# Notebook 1: Introduction to Pandas and the Titanic Data Set
***
Our goal today is to tell a story that is hidden in a data set.

- Look at the data, investigate it, analyze it, determine hidden patterns in it.

- Reveal to others what you discovered hidden in the data.

The Titanic data is a record of peoples names, where they bought their ticket, whether or not they were traveling with family, their age,…, and whether or not they survived the disaster.

The plot of the story that we have decided to tell is about survivability.

##### What type of person survives such a massive disaster?

If you haven't at least skimmed the Numpy and Pandas tutorial, **STOP** and go do that before looking at this notebok. 

In this notebook you'll apply some basic Pandas tools to explore the ubiquitous **Titanic** dataset. 
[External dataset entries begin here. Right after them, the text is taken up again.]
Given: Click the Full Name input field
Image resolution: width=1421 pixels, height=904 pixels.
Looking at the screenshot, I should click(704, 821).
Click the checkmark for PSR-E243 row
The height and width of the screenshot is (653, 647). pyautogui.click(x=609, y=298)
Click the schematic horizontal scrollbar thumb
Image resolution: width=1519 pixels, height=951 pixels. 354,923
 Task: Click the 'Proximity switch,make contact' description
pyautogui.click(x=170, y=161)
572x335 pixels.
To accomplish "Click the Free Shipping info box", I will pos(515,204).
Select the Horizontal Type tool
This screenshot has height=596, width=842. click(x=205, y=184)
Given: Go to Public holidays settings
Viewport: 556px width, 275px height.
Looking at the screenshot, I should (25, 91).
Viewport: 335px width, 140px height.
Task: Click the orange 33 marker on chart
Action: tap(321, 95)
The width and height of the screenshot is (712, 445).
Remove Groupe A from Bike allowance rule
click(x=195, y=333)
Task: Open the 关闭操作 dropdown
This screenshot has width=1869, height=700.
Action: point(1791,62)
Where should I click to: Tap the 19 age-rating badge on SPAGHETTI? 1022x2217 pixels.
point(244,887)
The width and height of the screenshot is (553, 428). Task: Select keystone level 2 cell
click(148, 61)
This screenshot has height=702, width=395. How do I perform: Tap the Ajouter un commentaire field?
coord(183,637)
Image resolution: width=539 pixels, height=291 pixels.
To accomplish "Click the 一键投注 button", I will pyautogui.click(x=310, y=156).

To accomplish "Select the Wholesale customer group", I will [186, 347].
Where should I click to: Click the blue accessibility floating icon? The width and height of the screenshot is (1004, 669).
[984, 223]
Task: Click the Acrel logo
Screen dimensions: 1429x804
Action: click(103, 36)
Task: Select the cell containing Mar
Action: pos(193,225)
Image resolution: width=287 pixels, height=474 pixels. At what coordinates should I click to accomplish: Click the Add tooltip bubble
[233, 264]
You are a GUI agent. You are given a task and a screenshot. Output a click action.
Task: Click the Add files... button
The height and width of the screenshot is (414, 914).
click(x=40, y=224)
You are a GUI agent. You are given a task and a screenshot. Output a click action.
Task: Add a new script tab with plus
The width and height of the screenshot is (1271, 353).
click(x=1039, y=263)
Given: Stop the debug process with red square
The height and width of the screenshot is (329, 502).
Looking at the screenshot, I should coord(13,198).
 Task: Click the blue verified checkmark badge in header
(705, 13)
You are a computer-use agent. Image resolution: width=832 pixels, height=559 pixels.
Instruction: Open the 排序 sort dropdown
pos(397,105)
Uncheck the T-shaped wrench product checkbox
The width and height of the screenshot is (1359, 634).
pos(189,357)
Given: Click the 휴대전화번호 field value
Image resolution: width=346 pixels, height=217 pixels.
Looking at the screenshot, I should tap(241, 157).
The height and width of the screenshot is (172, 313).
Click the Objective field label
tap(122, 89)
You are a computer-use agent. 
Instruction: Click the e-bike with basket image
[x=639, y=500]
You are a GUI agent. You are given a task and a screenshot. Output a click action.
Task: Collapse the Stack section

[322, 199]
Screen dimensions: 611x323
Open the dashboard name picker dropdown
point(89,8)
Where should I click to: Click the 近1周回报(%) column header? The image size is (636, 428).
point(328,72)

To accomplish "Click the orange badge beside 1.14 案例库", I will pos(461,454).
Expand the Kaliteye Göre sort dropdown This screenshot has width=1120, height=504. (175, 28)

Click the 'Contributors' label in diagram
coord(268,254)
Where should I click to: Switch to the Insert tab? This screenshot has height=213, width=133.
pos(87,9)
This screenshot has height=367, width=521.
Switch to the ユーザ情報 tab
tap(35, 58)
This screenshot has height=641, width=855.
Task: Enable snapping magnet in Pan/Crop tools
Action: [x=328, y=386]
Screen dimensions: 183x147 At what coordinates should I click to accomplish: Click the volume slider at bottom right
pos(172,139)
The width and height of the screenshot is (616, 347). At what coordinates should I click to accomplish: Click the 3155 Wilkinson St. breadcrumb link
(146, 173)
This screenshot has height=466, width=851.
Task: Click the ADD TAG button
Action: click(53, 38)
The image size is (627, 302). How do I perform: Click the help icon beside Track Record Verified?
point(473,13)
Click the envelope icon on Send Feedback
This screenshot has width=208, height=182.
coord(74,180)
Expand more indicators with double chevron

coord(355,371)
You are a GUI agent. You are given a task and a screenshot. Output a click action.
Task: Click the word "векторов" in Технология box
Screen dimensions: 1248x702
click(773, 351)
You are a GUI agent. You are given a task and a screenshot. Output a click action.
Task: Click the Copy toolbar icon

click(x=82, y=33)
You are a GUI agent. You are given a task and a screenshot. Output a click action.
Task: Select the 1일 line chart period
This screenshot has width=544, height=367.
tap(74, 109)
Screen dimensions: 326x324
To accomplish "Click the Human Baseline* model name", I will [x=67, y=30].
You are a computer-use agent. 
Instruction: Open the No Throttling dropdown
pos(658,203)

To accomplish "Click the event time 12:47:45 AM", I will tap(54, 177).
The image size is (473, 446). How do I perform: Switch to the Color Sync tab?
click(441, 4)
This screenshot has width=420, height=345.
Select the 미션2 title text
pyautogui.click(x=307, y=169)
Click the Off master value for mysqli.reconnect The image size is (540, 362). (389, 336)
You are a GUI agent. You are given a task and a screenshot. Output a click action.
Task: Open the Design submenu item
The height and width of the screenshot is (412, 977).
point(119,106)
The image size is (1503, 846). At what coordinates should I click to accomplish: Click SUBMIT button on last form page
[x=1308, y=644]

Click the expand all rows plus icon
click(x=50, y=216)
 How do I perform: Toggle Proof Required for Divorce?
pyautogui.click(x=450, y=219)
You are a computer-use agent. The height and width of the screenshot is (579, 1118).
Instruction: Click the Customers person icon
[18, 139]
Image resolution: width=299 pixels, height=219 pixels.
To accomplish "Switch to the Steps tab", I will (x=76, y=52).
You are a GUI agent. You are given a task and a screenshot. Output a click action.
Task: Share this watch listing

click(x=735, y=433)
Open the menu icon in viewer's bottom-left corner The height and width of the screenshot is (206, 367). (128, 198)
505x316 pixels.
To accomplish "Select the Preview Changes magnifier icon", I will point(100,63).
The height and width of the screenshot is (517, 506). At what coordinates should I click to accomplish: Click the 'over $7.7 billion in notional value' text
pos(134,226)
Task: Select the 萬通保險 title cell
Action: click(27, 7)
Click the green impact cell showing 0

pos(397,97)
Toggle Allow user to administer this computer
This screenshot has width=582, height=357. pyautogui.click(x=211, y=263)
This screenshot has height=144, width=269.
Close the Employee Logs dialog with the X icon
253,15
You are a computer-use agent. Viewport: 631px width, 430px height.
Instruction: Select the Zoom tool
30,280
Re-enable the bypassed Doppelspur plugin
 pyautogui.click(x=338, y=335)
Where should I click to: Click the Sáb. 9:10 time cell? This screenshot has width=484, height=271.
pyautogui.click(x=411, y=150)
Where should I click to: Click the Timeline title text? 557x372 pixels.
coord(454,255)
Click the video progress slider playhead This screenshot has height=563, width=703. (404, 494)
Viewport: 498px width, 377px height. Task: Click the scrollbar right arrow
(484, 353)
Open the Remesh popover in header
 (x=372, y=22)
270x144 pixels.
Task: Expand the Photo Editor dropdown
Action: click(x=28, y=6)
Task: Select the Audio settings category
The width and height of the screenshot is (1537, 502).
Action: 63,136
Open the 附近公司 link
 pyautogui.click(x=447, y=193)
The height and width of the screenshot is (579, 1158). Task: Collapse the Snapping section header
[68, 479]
First, as always, we'll load Numpy and Pandas using their common aliases, np and pd. 

In [1]:
import numpy as np 
import pandas as pd

The data is stored in a .csv file (a format that lists data separated by commas) called $\color{red}{\text{clean_titanic_data.csv}}$.  We'll import the data into Pandas using the read_csv( ) function.  

In [2]:
# Path to the data - select the path that works for you 
file_path = 'clean_titanic_data.csv'

# Load the data into a DataFrame 
df = pd.read_csv(file_path)

So, now 'df' contains the data from the 'clean_titanic_data.csv' file.
We should determine what kind of data the file contains.
Take a look at the first few rows of the DataFrame using the head( ) method. 

In [3]:
df.head()

Unnamed: 0,PassengerId,Survived,Pclass,Name,Sex,Age,SibSp,Parch,Ticket,Fare,Embarked
0,1,0,3,"Braund, Mr. Owen Harris",male,22.0,1,0,A/5 21171,7.25,S
1,2,1,1,"Cumings, Mrs. John Bradley (Florence Briggs Th...",female,38.0,1,0,PC 17599,71.2833,C
2,3,1,3,"Heikkinen, Miss. Laina",female,26.0,0,0,STON/O2. 3101282,7.925,S
3,4,1,1,"Futrelle, Mrs. Jacques Heath (Lily May Peel)",female,35.0,1,0,113803,53.1,S
4,5,0,3,"Allen, Mr. William Henry",male,35.0,0,0,373450,8.05,S


From this you should see that each row in the DataFrame refers to a particular passenger on the Titanic.  The columns of the DataFrame give you specific information about each passenger.  The **PassengerId** is simply a unique identifier given to each passenger in the data set.  The rest of the attributes are more meaningful: 

- **Survived**: Indicates whether the passenger survived the sinking
- **Pclass**: Indicates the socio-economic status of the passenger (lower number means higher class)
- **Name**: The passenger's name 
- **Sex**: The passenger's sex 
- **Age**: The passenger's age
- **SibSp**: The number of siblings / spouses the passenger was traveling with 
- **Parch**: The number of children / parents the passenger was traveling with 
- **Ticket**: The passenger's ticket number 
- **Fare**: How much the passenger paid for their ticket 
- **Embarked**: The passenger's port of embarkation (C = Cherbourg, Q = Queenstown, S = Southampton)

### Exercise 1
***
We will begin our investigation by determining how many people survived the disaster, and how many passengers are in the data set total.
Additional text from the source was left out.